# Aim of the exercise
The entries that follow are to be duplicated in full, character for character.

(Data shown)

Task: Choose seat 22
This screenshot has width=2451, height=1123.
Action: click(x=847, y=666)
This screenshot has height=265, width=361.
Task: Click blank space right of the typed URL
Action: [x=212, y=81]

(End Data shown)

# Written response
Task: Choose seat 22
This screenshot has width=2451, height=1123.
Action: click(x=847, y=666)
This screenshot has height=265, width=361.
Task: Click blank space right of the typed URL
Action: [x=212, y=81]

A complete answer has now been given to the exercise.